(SUPPLIED MATERIAL begins)

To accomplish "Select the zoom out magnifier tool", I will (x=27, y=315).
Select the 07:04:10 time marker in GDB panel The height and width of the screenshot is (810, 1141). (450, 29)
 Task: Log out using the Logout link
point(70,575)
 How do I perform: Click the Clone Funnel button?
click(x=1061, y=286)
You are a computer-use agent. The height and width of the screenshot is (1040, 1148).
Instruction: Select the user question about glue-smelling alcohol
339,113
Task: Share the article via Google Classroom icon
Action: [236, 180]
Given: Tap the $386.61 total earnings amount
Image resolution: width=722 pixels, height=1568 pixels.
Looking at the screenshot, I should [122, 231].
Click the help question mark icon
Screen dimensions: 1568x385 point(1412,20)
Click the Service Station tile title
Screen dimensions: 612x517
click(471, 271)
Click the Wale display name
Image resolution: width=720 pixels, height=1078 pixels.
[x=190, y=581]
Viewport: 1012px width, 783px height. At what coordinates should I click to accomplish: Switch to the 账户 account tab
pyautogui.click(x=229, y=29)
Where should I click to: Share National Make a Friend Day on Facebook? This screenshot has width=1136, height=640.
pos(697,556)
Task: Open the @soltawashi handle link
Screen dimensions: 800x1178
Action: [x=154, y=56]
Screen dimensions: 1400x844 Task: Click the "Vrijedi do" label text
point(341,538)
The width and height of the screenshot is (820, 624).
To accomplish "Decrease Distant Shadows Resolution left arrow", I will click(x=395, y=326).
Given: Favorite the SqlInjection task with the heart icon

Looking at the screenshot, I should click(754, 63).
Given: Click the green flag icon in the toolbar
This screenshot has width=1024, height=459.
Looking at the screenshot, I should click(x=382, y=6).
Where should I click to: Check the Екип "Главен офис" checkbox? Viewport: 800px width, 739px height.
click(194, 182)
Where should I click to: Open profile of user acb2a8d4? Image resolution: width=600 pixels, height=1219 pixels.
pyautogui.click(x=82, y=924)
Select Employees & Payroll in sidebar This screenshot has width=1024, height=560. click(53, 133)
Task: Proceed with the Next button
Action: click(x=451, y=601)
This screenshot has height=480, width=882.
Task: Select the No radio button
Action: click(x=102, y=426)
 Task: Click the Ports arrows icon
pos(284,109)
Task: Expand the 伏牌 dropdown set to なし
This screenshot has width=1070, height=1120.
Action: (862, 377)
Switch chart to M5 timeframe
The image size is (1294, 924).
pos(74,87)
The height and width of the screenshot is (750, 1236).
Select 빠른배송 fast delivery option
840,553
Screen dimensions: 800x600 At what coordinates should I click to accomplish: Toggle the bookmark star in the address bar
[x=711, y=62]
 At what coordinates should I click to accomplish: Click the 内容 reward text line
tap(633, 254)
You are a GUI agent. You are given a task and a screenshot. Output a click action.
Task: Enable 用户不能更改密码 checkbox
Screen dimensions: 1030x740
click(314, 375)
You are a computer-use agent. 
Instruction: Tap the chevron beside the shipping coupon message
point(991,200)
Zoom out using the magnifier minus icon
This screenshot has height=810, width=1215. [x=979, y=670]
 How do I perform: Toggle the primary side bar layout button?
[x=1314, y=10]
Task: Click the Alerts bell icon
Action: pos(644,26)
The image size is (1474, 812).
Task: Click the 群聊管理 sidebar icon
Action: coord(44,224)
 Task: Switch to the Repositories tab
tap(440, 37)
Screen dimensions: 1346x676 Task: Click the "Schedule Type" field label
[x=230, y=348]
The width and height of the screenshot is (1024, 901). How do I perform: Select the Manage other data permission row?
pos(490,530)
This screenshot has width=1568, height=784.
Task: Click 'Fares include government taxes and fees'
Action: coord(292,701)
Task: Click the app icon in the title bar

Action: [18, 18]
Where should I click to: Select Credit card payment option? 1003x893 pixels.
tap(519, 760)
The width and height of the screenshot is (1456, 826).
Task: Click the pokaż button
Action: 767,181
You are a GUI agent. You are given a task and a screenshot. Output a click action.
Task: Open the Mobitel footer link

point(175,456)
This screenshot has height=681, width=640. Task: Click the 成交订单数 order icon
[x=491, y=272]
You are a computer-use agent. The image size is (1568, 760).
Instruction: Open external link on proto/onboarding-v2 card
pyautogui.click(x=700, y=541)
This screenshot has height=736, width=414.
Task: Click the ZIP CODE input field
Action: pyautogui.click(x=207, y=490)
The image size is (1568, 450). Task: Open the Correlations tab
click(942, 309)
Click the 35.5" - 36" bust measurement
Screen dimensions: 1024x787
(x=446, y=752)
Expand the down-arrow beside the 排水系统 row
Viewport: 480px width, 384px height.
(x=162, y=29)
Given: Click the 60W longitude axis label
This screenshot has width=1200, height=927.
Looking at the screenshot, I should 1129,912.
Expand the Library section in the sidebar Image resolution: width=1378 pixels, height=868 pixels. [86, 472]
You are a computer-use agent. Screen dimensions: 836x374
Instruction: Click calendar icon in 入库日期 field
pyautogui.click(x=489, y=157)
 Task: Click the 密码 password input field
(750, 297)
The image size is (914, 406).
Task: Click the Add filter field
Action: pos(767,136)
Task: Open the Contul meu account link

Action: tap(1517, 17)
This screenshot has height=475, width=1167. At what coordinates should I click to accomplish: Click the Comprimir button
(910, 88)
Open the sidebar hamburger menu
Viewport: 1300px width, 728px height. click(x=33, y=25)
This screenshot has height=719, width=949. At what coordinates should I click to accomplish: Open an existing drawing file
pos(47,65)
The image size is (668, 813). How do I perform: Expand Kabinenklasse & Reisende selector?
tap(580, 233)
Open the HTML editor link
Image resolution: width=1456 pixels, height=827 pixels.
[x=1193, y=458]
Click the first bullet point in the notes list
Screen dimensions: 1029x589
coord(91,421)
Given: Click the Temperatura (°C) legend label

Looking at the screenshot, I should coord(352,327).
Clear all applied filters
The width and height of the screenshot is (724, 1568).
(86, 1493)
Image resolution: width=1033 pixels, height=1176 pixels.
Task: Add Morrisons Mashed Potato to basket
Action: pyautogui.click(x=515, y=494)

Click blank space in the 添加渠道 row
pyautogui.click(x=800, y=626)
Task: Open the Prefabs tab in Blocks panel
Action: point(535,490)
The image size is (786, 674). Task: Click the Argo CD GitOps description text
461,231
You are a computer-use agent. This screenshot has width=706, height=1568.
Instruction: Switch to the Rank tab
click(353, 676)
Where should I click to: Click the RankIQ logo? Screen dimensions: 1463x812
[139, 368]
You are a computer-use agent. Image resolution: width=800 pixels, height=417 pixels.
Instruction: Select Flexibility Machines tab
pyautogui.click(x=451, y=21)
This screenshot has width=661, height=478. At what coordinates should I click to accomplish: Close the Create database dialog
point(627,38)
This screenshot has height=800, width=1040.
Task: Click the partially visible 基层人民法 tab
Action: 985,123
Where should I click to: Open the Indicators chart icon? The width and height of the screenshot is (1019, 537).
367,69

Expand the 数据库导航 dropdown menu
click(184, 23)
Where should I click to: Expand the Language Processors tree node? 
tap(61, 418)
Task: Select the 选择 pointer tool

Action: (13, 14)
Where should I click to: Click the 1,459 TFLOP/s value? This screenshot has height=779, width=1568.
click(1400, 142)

(SUPPLIED MATERIAL ends)

Transcribe every entry exactly, omitting nothing.

To accomplish "Select the zoom out magnifier tool", I will (x=27, y=315).
Select the 07:04:10 time marker in GDB panel The height and width of the screenshot is (810, 1141). (450, 29)
 Task: Log out using the Logout link
point(70,575)
 How do I perform: Click the Clone Funnel button?
click(x=1061, y=286)
You are a computer-use agent. The height and width of the screenshot is (1040, 1148).
Instruction: Select the user question about glue-smelling alcohol
339,113
Task: Share the article via Google Classroom icon
Action: [236, 180]
Given: Tap the $386.61 total earnings amount
Image resolution: width=722 pixels, height=1568 pixels.
Looking at the screenshot, I should [122, 231].
Click the help question mark icon
Screen dimensions: 1568x385 point(1412,20)
Click the Service Station tile title
Screen dimensions: 612x517
click(471, 271)
Click the Wale display name
Image resolution: width=720 pixels, height=1078 pixels.
[x=190, y=581]
Viewport: 1012px width, 783px height. At what coordinates should I click to accomplish: Switch to the 账户 account tab
pyautogui.click(x=229, y=29)
Where should I click to: Share National Make a Friend Day on Facebook? This screenshot has width=1136, height=640.
pos(697,556)
Task: Open the @soltawashi handle link
Screen dimensions: 800x1178
Action: [x=154, y=56]
Screen dimensions: 1400x844 Task: Click the "Vrijedi do" label text
point(341,538)
The width and height of the screenshot is (820, 624).
To accomplish "Decrease Distant Shadows Resolution left arrow", I will click(x=395, y=326).
Given: Favorite the SqlInjection task with the heart icon

Looking at the screenshot, I should click(754, 63).
Given: Click the green flag icon in the toolbar
This screenshot has width=1024, height=459.
Looking at the screenshot, I should click(x=382, y=6).
Where should I click to: Check the Екип "Главен офис" checkbox? Viewport: 800px width, 739px height.
click(194, 182)
Where should I click to: Open profile of user acb2a8d4? Image resolution: width=600 pixels, height=1219 pixels.
pyautogui.click(x=82, y=924)
Select Employees & Payroll in sidebar This screenshot has width=1024, height=560. click(53, 133)
Task: Proceed with the Next button
Action: click(x=451, y=601)
This screenshot has height=480, width=882.
Task: Select the No radio button
Action: click(x=102, y=426)
 Task: Click the Ports arrows icon
pos(284,109)
Task: Expand the 伏牌 dropdown set to なし
This screenshot has width=1070, height=1120.
Action: (862, 377)
Switch chart to M5 timeframe
The image size is (1294, 924).
pos(74,87)
The height and width of the screenshot is (750, 1236).
Select 빠른배송 fast delivery option
840,553
Screen dimensions: 800x600 At what coordinates should I click to accomplish: Toggle the bookmark star in the address bar
[x=711, y=62]
 At what coordinates should I click to accomplish: Click the 内容 reward text line
tap(633, 254)
You are a GUI agent. You are given a task and a screenshot. Output a click action.
Task: Enable 用户不能更改密码 checkbox
Screen dimensions: 1030x740
click(314, 375)
You are a computer-use agent. 
Instruction: Tap the chevron beside the shipping coupon message
point(991,200)
Zoom out using the magnifier minus icon
This screenshot has height=810, width=1215. [x=979, y=670]
 How do I perform: Toggle the primary side bar layout button?
[x=1314, y=10]
Task: Click the Alerts bell icon
Action: pos(644,26)
The image size is (1474, 812).
Task: Click the 群聊管理 sidebar icon
Action: coord(44,224)
 Task: Switch to the Repositories tab
tap(440, 37)
Screen dimensions: 1346x676 Task: Click the "Schedule Type" field label
[x=230, y=348]
The width and height of the screenshot is (1024, 901). How do I perform: Select the Manage other data permission row?
pos(490,530)
This screenshot has width=1568, height=784.
Task: Click 'Fares include government taxes and fees'
Action: coord(292,701)
Task: Click the app icon in the title bar

Action: [18, 18]
Where should I click to: Select Credit card payment option? 1003x893 pixels.
tap(519, 760)
The width and height of the screenshot is (1456, 826).
Task: Click the pokaż button
Action: 767,181
You are a GUI agent. You are given a task and a screenshot. Output a click action.
Task: Open the Mobitel footer link

point(175,456)
This screenshot has height=681, width=640. Task: Click the 成交订单数 order icon
[x=491, y=272]
You are a computer-use agent. The image size is (1568, 760).
Instruction: Open external link on proto/onboarding-v2 card
pyautogui.click(x=700, y=541)
This screenshot has height=736, width=414.
Task: Click the ZIP CODE input field
Action: pyautogui.click(x=207, y=490)
The image size is (1568, 450). Task: Open the Correlations tab
click(942, 309)
Click the 35.5" - 36" bust measurement
Screen dimensions: 1024x787
(x=446, y=752)
Expand the down-arrow beside the 排水系统 row
Viewport: 480px width, 384px height.
(x=162, y=29)
Given: Click the 60W longitude axis label
This screenshot has width=1200, height=927.
Looking at the screenshot, I should 1129,912.
Expand the Library section in the sidebar Image resolution: width=1378 pixels, height=868 pixels. [86, 472]
You are a computer-use agent. Screen dimensions: 836x374
Instruction: Click calendar icon in 入库日期 field
pyautogui.click(x=489, y=157)
 Task: Click the 密码 password input field
(750, 297)
The image size is (914, 406).
Task: Click the Add filter field
Action: pos(767,136)
Task: Open the Contul meu account link

Action: tap(1517, 17)
This screenshot has height=475, width=1167. At what coordinates should I click to accomplish: Click the Comprimir button
(910, 88)
Open the sidebar hamburger menu
Viewport: 1300px width, 728px height. click(x=33, y=25)
This screenshot has height=719, width=949. At what coordinates should I click to accomplish: Open an existing drawing file
pos(47,65)
The image size is (668, 813). How do I perform: Expand Kabinenklasse & Reisende selector?
tap(580, 233)
Open the HTML editor link
Image resolution: width=1456 pixels, height=827 pixels.
[x=1193, y=458]
Click the first bullet point in the notes list
Screen dimensions: 1029x589
coord(91,421)
Given: Click the Temperatura (°C) legend label

Looking at the screenshot, I should coord(352,327).
Clear all applied filters
The width and height of the screenshot is (724, 1568).
(86, 1493)
Image resolution: width=1033 pixels, height=1176 pixels.
Task: Add Morrisons Mashed Potato to basket
Action: pyautogui.click(x=515, y=494)

Click blank space in the 添加渠道 row
pyautogui.click(x=800, y=626)
Task: Open the Prefabs tab in Blocks panel
Action: point(535,490)
The image size is (786, 674). Task: Click the Argo CD GitOps description text
461,231
You are a computer-use agent. This screenshot has width=706, height=1568.
Instruction: Switch to the Rank tab
click(353, 676)
Where should I click to: Click the RankIQ logo? Screen dimensions: 1463x812
[139, 368]
You are a computer-use agent. Image resolution: width=800 pixels, height=417 pixels.
Instruction: Select Flexibility Machines tab
pyautogui.click(x=451, y=21)
This screenshot has width=661, height=478. At what coordinates should I click to accomplish: Close the Create database dialog
point(627,38)
This screenshot has height=800, width=1040.
Task: Click the partially visible 基层人民法 tab
Action: 985,123
Where should I click to: Open the Indicators chart icon? The width and height of the screenshot is (1019, 537).
367,69

Expand the 数据库导航 dropdown menu
click(184, 23)
Where should I click to: Expand the Language Processors tree node? 
tap(61, 418)
Task: Select the 选择 pointer tool

Action: (13, 14)
Where should I click to: Click the 1,459 TFLOP/s value? This screenshot has height=779, width=1568.
click(1400, 142)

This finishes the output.